[DATA TO USE start]
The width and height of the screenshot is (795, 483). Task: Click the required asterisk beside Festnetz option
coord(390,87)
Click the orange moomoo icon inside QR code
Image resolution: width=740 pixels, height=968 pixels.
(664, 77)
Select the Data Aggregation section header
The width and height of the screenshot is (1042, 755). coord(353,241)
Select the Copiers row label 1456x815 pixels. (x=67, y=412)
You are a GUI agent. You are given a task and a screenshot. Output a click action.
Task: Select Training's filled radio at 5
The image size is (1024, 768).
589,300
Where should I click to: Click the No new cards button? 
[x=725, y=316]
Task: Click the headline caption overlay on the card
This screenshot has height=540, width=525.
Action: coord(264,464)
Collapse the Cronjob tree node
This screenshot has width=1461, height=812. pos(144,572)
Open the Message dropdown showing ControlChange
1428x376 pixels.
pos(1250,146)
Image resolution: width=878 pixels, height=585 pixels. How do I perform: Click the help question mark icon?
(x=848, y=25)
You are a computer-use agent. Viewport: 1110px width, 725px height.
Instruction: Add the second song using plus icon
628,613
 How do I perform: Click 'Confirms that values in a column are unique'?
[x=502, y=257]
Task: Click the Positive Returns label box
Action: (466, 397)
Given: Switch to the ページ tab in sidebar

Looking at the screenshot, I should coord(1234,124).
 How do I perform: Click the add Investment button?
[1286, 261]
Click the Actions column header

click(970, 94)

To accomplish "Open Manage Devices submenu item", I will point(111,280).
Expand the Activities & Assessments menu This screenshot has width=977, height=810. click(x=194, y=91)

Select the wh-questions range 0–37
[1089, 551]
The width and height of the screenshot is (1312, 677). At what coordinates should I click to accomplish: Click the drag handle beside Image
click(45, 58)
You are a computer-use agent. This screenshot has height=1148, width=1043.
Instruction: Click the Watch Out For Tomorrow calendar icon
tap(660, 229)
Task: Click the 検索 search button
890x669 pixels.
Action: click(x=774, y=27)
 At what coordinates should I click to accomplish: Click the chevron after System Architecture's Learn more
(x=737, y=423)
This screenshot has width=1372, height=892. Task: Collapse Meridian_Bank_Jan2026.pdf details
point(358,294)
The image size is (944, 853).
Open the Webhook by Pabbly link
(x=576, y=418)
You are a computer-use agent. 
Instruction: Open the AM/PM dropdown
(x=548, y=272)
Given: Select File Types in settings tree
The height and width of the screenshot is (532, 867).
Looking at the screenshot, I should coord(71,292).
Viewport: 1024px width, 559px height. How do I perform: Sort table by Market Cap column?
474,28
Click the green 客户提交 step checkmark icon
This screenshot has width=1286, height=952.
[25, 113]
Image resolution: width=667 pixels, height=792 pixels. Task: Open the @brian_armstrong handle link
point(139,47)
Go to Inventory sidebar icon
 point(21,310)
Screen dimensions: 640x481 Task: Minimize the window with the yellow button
[DATA TO USE end]
**GOAL**
Reproduce the records word for word, beginning with the first line and ending with the line that contains "Action: click(x=774, y=27)".

**THE RESULT**
The width and height of the screenshot is (795, 483). Task: Click the required asterisk beside Festnetz option
coord(390,87)
Click the orange moomoo icon inside QR code
Image resolution: width=740 pixels, height=968 pixels.
(664, 77)
Select the Data Aggregation section header
The width and height of the screenshot is (1042, 755). coord(353,241)
Select the Copiers row label 1456x815 pixels. (x=67, y=412)
You are a GUI agent. You are given a task and a screenshot. Output a click action.
Task: Select Training's filled radio at 5
The image size is (1024, 768).
589,300
Where should I click to: Click the No new cards button? 
[x=725, y=316]
Task: Click the headline caption overlay on the card
This screenshot has height=540, width=525.
Action: coord(264,464)
Collapse the Cronjob tree node
This screenshot has width=1461, height=812. pos(144,572)
Open the Message dropdown showing ControlChange
1428x376 pixels.
pos(1250,146)
Image resolution: width=878 pixels, height=585 pixels. How do I perform: Click the help question mark icon?
(x=848, y=25)
You are a computer-use agent. Viewport: 1110px width, 725px height.
Instruction: Add the second song using plus icon
628,613
 How do I perform: Click 'Confirms that values in a column are unique'?
[x=502, y=257]
Task: Click the Positive Returns label box
Action: (466, 397)
Given: Switch to the ページ tab in sidebar

Looking at the screenshot, I should coord(1234,124).
 How do I perform: Click the add Investment button?
[1286, 261]
Click the Actions column header

click(970, 94)

To accomplish "Open Manage Devices submenu item", I will point(111,280).
Expand the Activities & Assessments menu This screenshot has width=977, height=810. click(x=194, y=91)

Select the wh-questions range 0–37
[1089, 551]
The width and height of the screenshot is (1312, 677). At what coordinates should I click to accomplish: Click the drag handle beside Image
click(45, 58)
You are a computer-use agent. This screenshot has height=1148, width=1043.
Instruction: Click the Watch Out For Tomorrow calendar icon
tap(660, 229)
Task: Click the 検索 search button
890x669 pixels.
Action: click(x=774, y=27)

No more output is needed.